El obispo ofició ayer una misa en la renovada iglesia
El obispo de la Diócesis de Astorga dio ayer la Primera Comunión a dos niños. ROBERTO SANZ
Héctor Keudell Torre del Bierzo
Han pasado más de cinco años para que los vecinos de la pequeña localidad de La Granja de San Vicente hubieran hecho realidad el sueño para restaurar su iglesia. Un proceso de renovación que ha afectado al tejado, al pasillo de acceso, y sobre todo a un interior mucho más vistoso, con una combinación de materiales y colores que hacen más atractivo el interior del Templo.
Aprovechando las fiestas patronales de La Granja de San Vicente, el obispo de la Diócesis de Astorga, Camilo Lorenzo, visitó esta localidad para oficiar la misa de reinauguración de la iglesia, en la que aprovechó para dar la Primera Comunión a dos niños. Los vecinos pudieron conocer la nueva estética, que cuenta con importantes cambios después de cinco años de trabajo interrumpido por la polémica y los procesos judiciales derivados de discrepancias sobre el empleo de los fondos destinados a la iglesia. Por esa razón, ahora que ha finalizado el juicio, la Junta Vecinal ha querido mostrar a los vecinos residentes, vecinos emigrantes, y a la población en general, esta iglesia que pretenden conservar como un elemento importante del patrimonio local. Una iglesia de la que desconocen la fecha de su construcción, pero sobre la que el Sacristán, Santiago Criado, recuerda que hay constancia documental del siglo XV, a la par que el objetivo ahora es profundizar en el conocimiento sobre su historia.
Esta iglesia renovada es la voluntad de los vecinos. En ella se aprecia el trabajo aportado por varios lugareños que han contribuido con su dedicación personal, algunos con su dinero, para asentar un edificio deteriorado por el paso de los años. Del interior han obtenido toda la belleza que muestra la combinación del color blanco de las paredes con el colorido retablo que preside el altar, ahora dos peldaños más alto, bajo un enorme techo abovedado en pico de madera. El suelo de pizarra cuenta con una decoración en madera en los laterales donde se sientan los feligreses; un detalle para conseguir una mayor calidez en los fríos inviernos de La Granja de San Vicente.

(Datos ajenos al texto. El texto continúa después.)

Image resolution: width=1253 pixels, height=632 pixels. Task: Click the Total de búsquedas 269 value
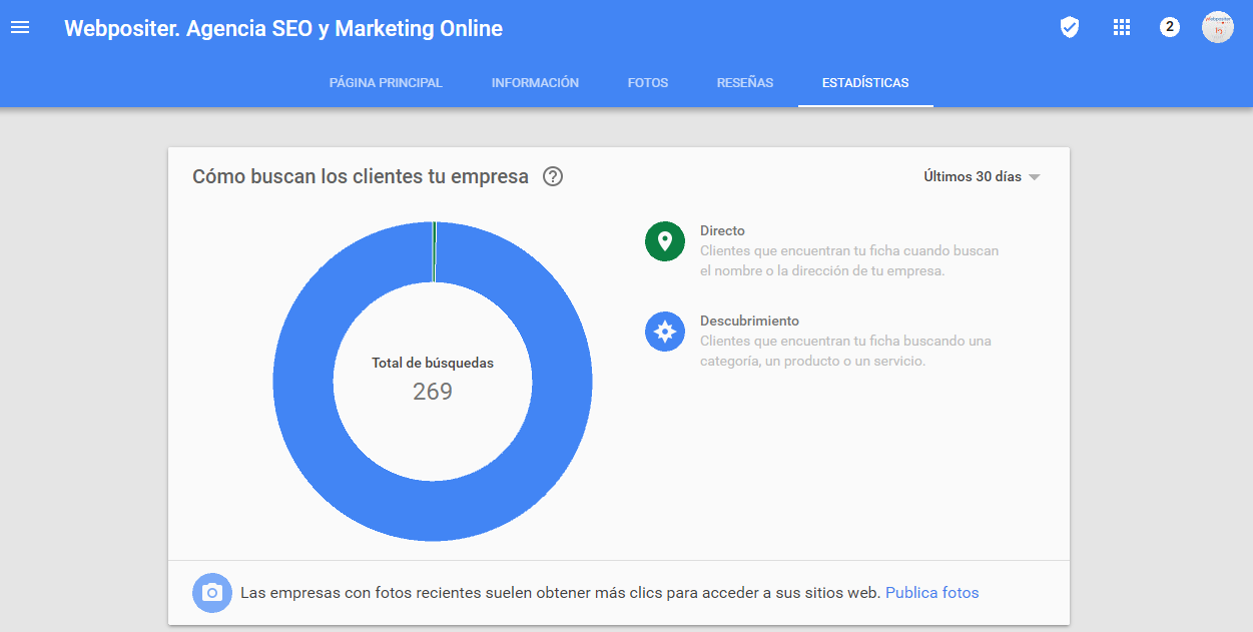[432, 391]
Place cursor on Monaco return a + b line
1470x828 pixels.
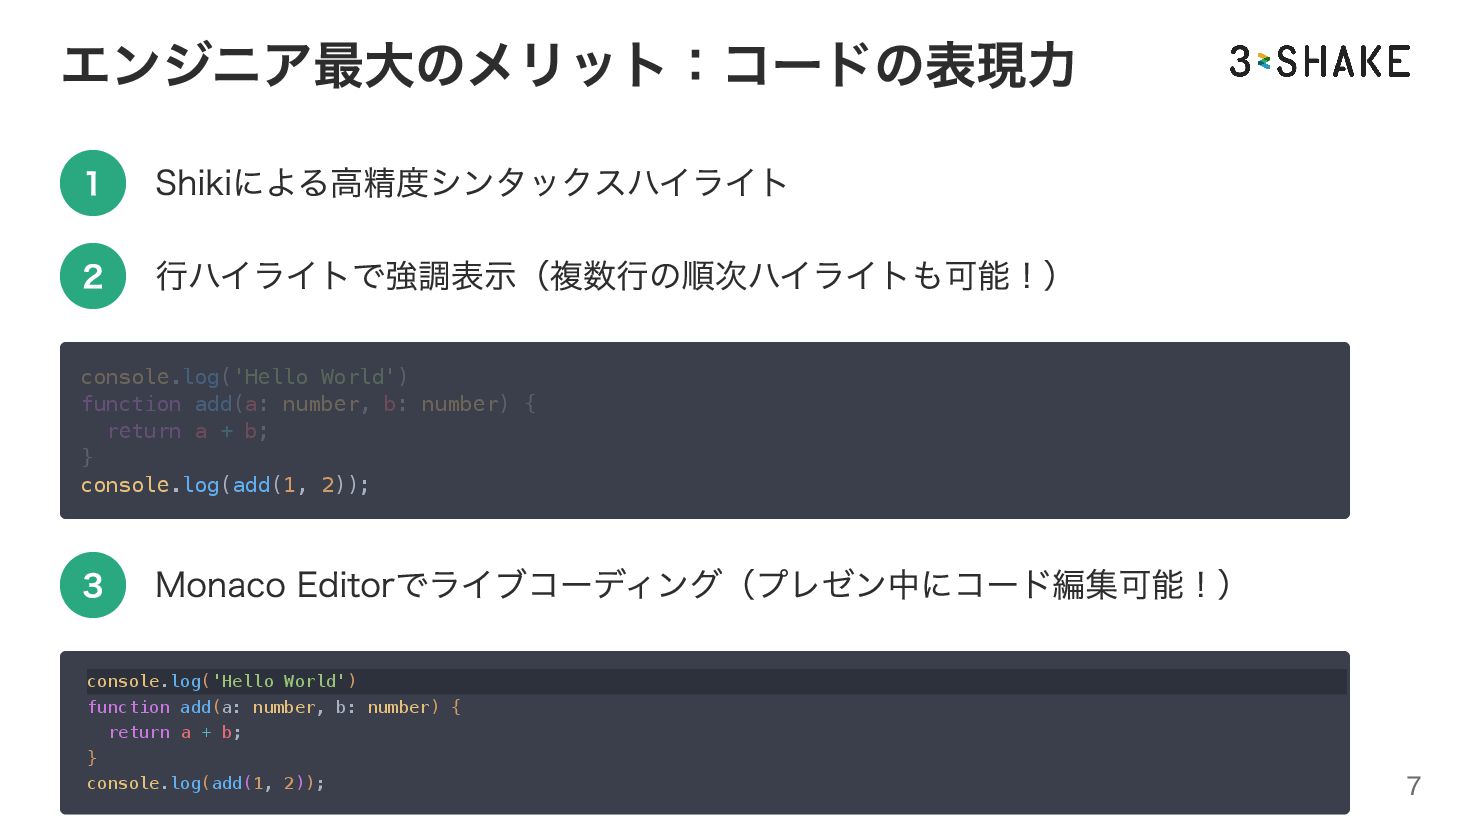(x=175, y=733)
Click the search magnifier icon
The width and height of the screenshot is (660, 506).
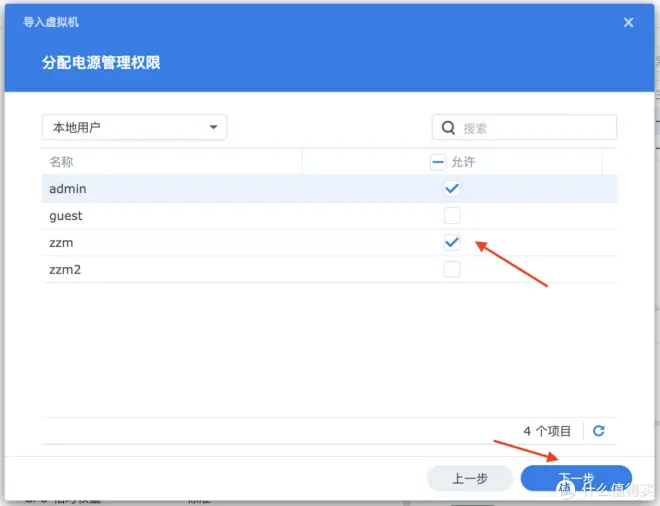point(447,128)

En el exterior, los trabajos se han centrado en la renovación completa del tejado, pero también en la adecuación del acceso a la iglesia por el lateral que mira al cementerio, donde han conseguido un mayor espacio y sacado más brillo al portón de entrada. Una lápida recuperada perteneciente a la sepultura de una joven fallecida en 1882 se encuentra justo a la entrada.
La aportación de la Junta Vecinal asciende a 120.000 euros, que se han invertido en la restauración de la iglesia. Cabe sumar otra cantidad importante procedente de donativos particulares en metálico o en especie, que se han incorporado al patrimonio religioso. Como por ejemplo una lámpara de cristal sobre el altar enviada desde Italia por un vecino residente en Suiza. Una piedra que engalana el altar que perteneció al convento de Santa Marina. Detalles como el mantel, donado por un vecino; candelabros en los que los vecinos han contribuido económicamente. Y otras muchas contraprestaciones de las empresas que han realizado los trabajos. Además de contar con la participación de varios vecinos en los trabajos, expresamente en estos últimos días en que era necesario dejar la iglesia completamente presentable para la misa inaugural.
Ahora surgen deseos para materializar en un futuro, que los vecinos esperan que sea inminente. Como la renovación de los bancos donde se sientan los fieles. Unos bancos que han quedado viejos, pero que esperan sustituir por otros de dimensiones inferiores. O la cubrición de los ventanales del exterior que linda con el cementerio, por el pasillo de entrada al templo. El sueño del sacristán es claro: unas vidrieras para dar un colorido especial al exterior de la iglesia.